Full list of priorities

  1. Mental and emotional (psychological) problems can be caused by stroke/TIA. How common are psychological problems and what impact do they have on the lives of people affected by stroke (including the children of stroke survivors); what factors and interventions can best prevent psychological difficulties, support adjustment, and improve motivation, wellbeing and engagement; how cost-effective are these interventions and how can they be made available to people affected by stroke?
  2. Thinking and memory (cognitive) problems can be caused by stroke. What is the best way to assess for and understand the impacts of these, and track progression in all areas of cognition — including using standardised measures — across the stroke pathway; what and how can interventions and services involving multidisciplinary teams and families be made accessible; and how can information on these problems be provided?
  3. Stroke can affect communication abilities, such as reading, speaking and listening as well as social and related ‘thinking’ skills (cognitive communication disorder). What are the effects of, and best assessments and interventions for, the range of communication difficulties in stroke survivors?

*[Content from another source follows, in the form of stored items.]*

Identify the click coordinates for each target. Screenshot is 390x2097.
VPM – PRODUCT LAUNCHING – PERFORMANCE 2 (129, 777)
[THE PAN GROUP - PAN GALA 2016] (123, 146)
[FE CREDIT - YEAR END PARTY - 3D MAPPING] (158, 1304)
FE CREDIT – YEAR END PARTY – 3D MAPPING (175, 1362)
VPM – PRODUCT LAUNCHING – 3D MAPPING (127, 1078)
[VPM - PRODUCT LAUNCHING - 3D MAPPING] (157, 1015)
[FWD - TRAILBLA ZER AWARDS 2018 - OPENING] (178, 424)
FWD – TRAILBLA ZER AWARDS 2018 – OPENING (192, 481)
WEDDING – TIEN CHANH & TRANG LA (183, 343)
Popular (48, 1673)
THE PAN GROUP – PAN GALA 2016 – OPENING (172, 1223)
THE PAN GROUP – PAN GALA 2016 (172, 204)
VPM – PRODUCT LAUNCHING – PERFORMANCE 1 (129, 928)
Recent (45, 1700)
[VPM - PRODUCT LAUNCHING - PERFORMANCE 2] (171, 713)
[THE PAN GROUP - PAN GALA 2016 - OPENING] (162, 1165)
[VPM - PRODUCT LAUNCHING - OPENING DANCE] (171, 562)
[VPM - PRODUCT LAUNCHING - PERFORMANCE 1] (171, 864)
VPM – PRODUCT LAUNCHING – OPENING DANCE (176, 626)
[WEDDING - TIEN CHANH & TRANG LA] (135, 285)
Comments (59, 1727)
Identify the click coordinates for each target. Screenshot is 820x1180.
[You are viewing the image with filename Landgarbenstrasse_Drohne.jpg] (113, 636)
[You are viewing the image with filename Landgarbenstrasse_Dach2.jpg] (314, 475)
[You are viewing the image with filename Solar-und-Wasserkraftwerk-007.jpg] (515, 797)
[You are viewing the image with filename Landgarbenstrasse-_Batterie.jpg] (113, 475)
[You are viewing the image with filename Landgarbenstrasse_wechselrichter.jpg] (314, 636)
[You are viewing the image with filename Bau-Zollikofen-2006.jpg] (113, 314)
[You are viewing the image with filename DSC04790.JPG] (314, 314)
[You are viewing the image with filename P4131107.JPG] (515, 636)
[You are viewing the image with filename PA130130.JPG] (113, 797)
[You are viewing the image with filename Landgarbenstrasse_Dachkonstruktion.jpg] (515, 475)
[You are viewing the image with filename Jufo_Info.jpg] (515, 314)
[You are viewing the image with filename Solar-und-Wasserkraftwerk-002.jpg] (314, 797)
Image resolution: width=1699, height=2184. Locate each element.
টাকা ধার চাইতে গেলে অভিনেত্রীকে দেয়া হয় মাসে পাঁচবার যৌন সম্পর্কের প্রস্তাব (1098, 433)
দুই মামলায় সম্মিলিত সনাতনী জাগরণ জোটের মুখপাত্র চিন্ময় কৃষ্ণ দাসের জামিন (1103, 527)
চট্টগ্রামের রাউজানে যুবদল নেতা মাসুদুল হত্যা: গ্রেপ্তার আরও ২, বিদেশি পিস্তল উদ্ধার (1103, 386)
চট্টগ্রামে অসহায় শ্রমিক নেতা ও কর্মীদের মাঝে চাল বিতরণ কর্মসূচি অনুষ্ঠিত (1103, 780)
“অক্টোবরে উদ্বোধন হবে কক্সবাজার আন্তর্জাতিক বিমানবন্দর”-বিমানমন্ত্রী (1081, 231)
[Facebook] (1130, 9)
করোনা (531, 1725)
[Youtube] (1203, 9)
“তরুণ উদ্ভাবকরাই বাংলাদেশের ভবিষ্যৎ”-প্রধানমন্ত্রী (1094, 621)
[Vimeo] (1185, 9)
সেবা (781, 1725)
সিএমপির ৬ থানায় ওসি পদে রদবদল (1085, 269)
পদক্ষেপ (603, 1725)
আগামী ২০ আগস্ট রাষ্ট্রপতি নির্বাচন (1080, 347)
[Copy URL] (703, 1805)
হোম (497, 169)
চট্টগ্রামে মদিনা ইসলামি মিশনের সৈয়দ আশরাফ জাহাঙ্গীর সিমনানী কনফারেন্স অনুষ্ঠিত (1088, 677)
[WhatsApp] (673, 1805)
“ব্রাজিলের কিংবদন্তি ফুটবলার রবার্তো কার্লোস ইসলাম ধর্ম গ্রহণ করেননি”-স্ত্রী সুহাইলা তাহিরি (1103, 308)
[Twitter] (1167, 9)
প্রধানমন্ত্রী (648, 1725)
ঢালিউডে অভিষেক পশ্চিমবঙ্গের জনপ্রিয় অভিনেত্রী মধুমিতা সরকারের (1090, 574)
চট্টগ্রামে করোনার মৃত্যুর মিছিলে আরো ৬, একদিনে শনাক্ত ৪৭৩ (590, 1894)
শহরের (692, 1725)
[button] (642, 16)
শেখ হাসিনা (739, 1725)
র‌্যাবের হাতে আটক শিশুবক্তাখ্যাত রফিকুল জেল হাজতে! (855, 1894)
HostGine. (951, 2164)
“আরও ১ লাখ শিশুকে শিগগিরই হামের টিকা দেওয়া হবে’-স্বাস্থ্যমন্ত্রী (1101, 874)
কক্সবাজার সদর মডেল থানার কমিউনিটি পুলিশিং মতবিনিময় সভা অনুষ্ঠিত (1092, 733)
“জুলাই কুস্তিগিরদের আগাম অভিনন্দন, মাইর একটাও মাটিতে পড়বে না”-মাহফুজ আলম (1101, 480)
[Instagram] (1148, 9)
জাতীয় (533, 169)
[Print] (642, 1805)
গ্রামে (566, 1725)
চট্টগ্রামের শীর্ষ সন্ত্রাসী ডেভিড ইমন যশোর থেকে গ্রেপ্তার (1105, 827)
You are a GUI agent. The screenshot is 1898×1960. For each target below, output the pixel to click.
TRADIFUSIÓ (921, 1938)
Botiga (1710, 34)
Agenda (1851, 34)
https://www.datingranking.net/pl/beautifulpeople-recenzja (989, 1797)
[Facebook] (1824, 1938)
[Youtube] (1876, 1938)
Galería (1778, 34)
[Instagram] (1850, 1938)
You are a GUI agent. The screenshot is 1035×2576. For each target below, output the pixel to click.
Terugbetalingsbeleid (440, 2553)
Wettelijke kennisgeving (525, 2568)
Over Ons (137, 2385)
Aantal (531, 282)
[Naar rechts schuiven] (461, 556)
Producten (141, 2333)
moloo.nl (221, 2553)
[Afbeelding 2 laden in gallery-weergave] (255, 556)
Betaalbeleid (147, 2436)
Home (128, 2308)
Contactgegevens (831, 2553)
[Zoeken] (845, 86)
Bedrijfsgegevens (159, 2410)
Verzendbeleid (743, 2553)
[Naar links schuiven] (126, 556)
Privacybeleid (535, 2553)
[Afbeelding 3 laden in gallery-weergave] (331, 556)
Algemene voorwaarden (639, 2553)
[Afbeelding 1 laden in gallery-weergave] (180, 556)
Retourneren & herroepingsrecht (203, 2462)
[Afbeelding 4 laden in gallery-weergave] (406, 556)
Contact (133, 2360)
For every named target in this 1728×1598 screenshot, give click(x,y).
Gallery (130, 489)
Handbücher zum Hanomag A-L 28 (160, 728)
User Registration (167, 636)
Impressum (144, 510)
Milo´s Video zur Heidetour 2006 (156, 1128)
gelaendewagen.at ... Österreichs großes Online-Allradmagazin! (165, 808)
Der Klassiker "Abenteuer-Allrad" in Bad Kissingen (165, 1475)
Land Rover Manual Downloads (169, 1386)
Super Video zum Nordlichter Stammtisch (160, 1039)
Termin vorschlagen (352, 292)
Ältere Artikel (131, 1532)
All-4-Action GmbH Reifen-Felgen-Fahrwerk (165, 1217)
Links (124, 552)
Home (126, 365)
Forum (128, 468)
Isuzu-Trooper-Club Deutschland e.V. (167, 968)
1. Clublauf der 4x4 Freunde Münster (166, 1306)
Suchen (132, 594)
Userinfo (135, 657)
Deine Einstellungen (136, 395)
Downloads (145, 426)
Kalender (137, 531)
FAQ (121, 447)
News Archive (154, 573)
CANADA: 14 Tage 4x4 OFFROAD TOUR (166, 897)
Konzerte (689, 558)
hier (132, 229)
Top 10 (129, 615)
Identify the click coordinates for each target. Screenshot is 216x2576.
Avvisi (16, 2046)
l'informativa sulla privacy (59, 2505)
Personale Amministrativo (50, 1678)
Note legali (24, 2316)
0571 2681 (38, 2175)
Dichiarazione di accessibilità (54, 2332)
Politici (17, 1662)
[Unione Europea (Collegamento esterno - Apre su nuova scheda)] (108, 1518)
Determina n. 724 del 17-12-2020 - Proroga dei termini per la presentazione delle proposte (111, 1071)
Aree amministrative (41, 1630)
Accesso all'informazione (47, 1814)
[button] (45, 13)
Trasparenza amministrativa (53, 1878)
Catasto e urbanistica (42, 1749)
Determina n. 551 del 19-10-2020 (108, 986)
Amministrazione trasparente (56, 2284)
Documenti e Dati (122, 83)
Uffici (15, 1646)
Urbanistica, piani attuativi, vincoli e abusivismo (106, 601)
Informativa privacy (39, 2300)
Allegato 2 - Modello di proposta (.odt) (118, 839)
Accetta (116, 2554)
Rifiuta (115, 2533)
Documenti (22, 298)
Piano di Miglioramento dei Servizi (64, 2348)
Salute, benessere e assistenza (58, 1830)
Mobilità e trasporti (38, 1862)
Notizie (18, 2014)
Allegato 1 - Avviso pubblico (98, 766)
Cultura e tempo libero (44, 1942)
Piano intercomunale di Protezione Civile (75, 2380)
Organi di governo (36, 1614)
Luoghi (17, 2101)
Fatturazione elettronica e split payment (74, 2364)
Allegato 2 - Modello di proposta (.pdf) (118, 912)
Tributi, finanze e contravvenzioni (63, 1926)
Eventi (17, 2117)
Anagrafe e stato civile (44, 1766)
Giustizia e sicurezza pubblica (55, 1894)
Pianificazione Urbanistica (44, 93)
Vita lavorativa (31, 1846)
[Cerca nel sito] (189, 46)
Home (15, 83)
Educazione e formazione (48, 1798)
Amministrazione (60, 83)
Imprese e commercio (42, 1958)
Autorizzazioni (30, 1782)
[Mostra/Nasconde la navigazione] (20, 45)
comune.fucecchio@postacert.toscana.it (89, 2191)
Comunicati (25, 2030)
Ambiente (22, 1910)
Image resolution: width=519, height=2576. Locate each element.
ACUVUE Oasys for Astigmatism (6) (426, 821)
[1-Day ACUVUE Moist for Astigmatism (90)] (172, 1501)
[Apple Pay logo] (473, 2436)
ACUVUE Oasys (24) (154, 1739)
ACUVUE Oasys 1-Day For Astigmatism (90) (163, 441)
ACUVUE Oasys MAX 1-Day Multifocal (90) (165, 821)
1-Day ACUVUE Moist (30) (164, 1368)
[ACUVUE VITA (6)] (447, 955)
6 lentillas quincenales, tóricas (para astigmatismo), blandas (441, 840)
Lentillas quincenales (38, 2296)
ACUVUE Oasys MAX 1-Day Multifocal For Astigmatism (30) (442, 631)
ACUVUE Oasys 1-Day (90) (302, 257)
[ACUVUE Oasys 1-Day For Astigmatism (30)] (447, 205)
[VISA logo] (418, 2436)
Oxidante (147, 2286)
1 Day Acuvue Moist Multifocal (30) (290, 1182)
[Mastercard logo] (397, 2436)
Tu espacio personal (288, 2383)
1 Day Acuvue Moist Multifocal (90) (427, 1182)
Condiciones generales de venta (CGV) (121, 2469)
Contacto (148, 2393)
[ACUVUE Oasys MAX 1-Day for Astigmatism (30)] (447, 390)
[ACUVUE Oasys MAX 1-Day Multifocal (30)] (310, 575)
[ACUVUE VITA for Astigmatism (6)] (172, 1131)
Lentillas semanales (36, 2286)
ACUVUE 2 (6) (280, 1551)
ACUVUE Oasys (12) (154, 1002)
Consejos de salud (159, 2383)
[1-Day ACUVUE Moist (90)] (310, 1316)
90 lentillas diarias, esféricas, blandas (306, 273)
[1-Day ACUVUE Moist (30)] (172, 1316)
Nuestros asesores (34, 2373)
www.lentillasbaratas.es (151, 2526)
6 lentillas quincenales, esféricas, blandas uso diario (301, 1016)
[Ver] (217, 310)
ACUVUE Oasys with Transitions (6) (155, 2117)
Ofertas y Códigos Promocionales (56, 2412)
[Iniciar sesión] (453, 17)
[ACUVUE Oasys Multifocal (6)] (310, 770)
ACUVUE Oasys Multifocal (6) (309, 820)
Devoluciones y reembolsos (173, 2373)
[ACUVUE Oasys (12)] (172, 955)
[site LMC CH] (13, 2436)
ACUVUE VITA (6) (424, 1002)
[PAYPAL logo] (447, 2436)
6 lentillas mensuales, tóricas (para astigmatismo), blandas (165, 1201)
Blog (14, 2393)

  4. People with stroke/TIA can experience fatigue. How common is fatigue; what and why are there various types, causes/triggers and experiences of its effects? What are the best ways to recognise, reduce, treat and self-manage fatigue — including in young stroke survivors and for all types of stroke, including subarachnoid haemorrhage — to minimise the impact on recovery and life after stroke?
  5. How can community stroke services best be resourced and organised in all regions to provide effective home/community-based rehabilitation that meets the needs of all groups of stroke survivors such as ethnic groups, young people, stroke severities and those with multiple health conditions?
  6. What and how common are the long-term impacts of stroke on abilities necessary for everyday life; what interventions can be made available to facilitate these abilities, and how? For example, impact on and interventions including education, assessment, treatment and support for return to work, driving, relationships and financial wellbeing.
  7. What is the best time, place and amount of therapy (e.g., speech and language therapy, physiotherapy, occupational therapy) to get the best outcomes for stroke survivors, and is this different than advised in the Stroke Guidelines (5 times a week for 45 minutes)?
  8. How can people supporting stroke survivors work best with the stroke care team, and what personalised training and support is available for carers to enable them to support stroke survivors and their recovery, including those with communication, cognitive and engagement difficulties? For example, the roles of family members, volunteers, stroke liaison workers and young carers.
  9. What are the best interventions including exercise to improve strength and fitness, promote recovery and prevent further stroke in stroke survivors?
  10. What do stroke survivors think and feel works well, or needs improvement as they move through the stroke pathway, including the intensity of rehabilitation? What can be done to improve the stroke survivor and carer experiences?